Moodiness aside, Maya continues to astound us with her delightful sense of humor. For instance, a few weeks back she and I started this game where she’d point to me and say, “Toonces?” and I’d say, “No, silly! I’m Mommy!” She’ll point to Seth and call him Ndugu; she’ll point to Toonces and call her Mommy—you get the idea. And she loves it when we do the whole faux-outrage routine, as in, “What?! No no no! I am NOT a kitty-cat! I am MOMMY!”

More evidence of Maya’s sense of humor: Ask her if she likes pizza. Or kitty-cats. Or cookies. Or Elmo. Then, when she says “Yeah!” say an incredulous “Nuh-uh!” Oh, man. She’ll laugh for days.

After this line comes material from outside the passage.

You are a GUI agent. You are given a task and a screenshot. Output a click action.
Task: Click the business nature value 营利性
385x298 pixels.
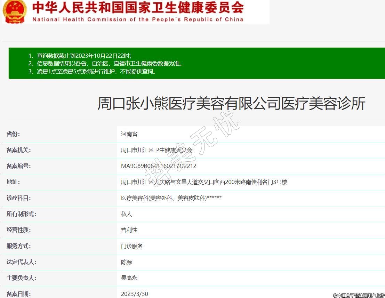[x=129, y=230]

This morning Maya was requesting cheek zerberts from her daddy, who unfortunately could not oblige, being that he was at work and all. Sometimes when I give her tummy zerberts, she’ll laugh for a bit, then she’ll tire of it all and pronounce, “No zerberts.” I’ll try to sneak one more in, and she’ll cry, and then I’ll feel like the Meanest Mom Ever.

Other recent accomplishments of note:
  • She can count items with a real sense of quantity. She’ll point to four items and count them: “One, two, three, four.”
  • She continues to string short sentences together: “What doing, Mommy?” “Where crayon go?” “Ndugu sleeping!”
  • She’s really into the mothering thing right now. We seem to always be putting diapers on Elmo and her two baby dolls, and Maya usually has one of her babies sitting in her old highchair with a little toy cup or plate on the tray. Maya is also a fan of putting her dolls and stuffed Elmos to bed.
  • She’s getting very good at remembering people’s names and knowing who everyone is. In our apartment complex, for instance, she can identify and name Eileen, Marion, and their daughter Leilani; the new baby next door (“Baby Alysen”); and the woman across the way (also an Allison, but spelled more traditionally). She knows who my friend Jenna is and can name just about everybody in our photographs on the fridge, including long-distance friend Lucy Rehmert.